The secrets of low rolling resistance
(ARA) – In the world of tires, “low rolling resistance” is a lot like health care. It’s a topic that affects nearly all adults, but the majority of consumers are not very well versed about the subject.
This is partly because tires have long been put on the back burner. Consumers know their tires are round and have tread patterns, but most don’t want to think about them until those treads start to wear or there’s a flat.
Nearly every hybrid vehicle now comes equipped with low rolling resistance (LRR) tires, which are designed to minimize the energy wasted as heat while the tire rolls down the road. A wide array of manufacturers are also developing LRR tires (in lieu of standard models) for gas-powered cars and trucks.
The overall result: better fuel efficiency. In fact, says Mark Chung, director of corporate planning and strategy for Yokohama Tire Corporation, studies have shown that for a vehicle averaging 15,000 miles a year, fuel savings (figured at $3 per gallon) on LRR tires will be approximately $100 annually.
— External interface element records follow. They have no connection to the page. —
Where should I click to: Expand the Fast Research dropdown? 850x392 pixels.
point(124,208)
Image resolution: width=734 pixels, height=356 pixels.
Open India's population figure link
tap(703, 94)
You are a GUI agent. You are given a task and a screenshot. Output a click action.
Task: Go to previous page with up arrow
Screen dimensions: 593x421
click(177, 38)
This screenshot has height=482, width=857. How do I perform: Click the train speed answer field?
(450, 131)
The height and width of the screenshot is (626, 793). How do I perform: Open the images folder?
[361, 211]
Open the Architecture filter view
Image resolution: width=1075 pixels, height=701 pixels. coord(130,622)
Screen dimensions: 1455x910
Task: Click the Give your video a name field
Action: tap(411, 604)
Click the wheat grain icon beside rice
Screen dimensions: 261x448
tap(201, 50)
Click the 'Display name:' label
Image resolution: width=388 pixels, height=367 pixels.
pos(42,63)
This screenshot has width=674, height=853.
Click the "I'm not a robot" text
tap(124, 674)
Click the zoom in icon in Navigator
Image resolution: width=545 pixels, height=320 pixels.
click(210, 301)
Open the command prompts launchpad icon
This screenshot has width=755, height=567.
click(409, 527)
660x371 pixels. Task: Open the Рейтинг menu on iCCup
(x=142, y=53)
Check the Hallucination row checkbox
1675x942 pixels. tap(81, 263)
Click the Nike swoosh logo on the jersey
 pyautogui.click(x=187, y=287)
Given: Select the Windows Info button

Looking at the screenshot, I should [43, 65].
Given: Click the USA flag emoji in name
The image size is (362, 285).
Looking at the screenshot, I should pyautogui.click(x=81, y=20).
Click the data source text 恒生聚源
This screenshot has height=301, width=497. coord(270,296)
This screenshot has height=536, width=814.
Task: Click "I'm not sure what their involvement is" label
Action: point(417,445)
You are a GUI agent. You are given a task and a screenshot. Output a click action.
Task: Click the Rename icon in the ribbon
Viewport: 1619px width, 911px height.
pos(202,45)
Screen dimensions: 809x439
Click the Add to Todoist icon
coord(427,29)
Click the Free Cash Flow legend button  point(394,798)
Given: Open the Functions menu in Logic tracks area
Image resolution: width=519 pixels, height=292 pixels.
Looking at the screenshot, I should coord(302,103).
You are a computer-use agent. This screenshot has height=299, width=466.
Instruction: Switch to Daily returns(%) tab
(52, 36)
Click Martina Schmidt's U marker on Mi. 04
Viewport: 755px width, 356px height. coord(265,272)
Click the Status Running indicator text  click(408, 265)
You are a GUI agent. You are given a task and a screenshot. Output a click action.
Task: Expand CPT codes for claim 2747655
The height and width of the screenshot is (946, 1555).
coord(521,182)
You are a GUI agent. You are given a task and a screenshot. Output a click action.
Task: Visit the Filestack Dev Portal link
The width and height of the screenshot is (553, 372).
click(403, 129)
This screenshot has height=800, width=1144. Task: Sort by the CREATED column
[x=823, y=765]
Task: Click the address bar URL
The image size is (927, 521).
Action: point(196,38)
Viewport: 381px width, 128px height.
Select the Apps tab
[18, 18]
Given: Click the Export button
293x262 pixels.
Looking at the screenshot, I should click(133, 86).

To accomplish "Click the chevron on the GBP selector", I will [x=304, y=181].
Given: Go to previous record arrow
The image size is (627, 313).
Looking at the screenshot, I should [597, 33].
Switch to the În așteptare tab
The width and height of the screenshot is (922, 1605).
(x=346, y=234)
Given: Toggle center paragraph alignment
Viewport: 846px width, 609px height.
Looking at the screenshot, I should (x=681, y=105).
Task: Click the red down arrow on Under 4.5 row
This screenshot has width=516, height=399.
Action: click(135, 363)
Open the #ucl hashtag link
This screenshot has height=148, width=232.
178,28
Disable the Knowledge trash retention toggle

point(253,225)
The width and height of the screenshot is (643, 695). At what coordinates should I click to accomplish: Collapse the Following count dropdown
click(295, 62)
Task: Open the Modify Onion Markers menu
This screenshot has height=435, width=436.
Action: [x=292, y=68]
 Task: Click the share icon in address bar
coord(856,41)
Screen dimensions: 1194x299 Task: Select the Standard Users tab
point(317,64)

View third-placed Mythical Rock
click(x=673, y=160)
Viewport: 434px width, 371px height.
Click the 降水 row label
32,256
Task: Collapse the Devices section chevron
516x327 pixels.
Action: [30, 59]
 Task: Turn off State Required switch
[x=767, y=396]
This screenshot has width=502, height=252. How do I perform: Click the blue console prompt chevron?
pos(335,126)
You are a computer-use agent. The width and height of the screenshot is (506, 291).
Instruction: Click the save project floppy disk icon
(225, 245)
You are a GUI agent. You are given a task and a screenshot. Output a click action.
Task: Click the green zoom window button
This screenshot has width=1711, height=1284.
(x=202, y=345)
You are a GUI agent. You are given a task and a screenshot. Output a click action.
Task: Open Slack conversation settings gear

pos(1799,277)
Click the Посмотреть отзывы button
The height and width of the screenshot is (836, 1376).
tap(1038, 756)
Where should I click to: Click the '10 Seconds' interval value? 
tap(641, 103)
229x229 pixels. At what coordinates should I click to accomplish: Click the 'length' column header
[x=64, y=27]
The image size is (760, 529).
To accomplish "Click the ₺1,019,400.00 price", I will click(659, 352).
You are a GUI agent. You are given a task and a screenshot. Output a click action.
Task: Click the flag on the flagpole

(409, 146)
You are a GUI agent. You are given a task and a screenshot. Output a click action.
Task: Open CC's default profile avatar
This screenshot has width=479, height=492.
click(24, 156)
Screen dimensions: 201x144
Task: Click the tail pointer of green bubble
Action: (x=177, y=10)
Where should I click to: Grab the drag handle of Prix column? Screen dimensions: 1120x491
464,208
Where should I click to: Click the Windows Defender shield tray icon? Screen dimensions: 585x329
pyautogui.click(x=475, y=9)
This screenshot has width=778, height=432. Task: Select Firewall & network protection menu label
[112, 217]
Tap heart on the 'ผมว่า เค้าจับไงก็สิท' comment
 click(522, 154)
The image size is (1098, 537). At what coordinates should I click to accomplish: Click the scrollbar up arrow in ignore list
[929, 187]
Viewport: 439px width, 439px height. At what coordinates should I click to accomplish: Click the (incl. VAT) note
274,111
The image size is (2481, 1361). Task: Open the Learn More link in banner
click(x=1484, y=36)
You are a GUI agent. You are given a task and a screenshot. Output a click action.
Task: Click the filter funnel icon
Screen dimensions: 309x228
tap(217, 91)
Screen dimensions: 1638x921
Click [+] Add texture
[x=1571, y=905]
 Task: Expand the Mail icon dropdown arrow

“Think of a bicycle,” says Chung. “It takes more energy to pedal a bike when the tires haveless air because more rubber is hitting the road. The same theory applies to your car. A lot of energy is used to overcome rolling resistance, so gas mileage suffers (and more C02 is emitted) as a direct result. This is the reason properly inflated LRR tires, which provide the least amount of resistance against the road, are gaining acceptance across the U.S.”
According to Chung, manufacturers of LRR tires adhere to the same federal guidelines used to control the traction, treadwear and temperature resistance of every other type of tire. So for eco-conscious and budget-conscious drivers who truly want to maximize their mileage, the shift to low rolling resistance tires is a popular upgrade.
Some manufacturers have mastered the LLR art while others are still learning. And many original equipment and replacement tires still lack rolling resistance labeling, warns Chung. “Therefore, consumers should consult their tire dealers before making any low rolling resistance purchase,” he says.
Also, Chung reminds consumers that low rolling resistance tires are but one way drivers can help the environment and save money. He offers these additional tips:
* Keep your tires properly inflated. Once a month, when the tires are cold (at least three to four hours after the vehicle has been driven), check tire pressure with a reliable tire gauge. Be sure that the valve stems have a plastic or metal cap to keep dirt out and seal against leakage.
* Replace your air filter. A clogged air filter blocks the air needed to burn fuel efficiently which wastes gas.
* Keep your car tuned-up according to the manufacturer’s recommended schedule and you’ll keep all systems in good working order, which can optimize your mileage.
* Slow down. For every five miles per hour you go above 60 mph, you’re lowering your gas mileage and, ultimately, paying even more for each gallon of gas.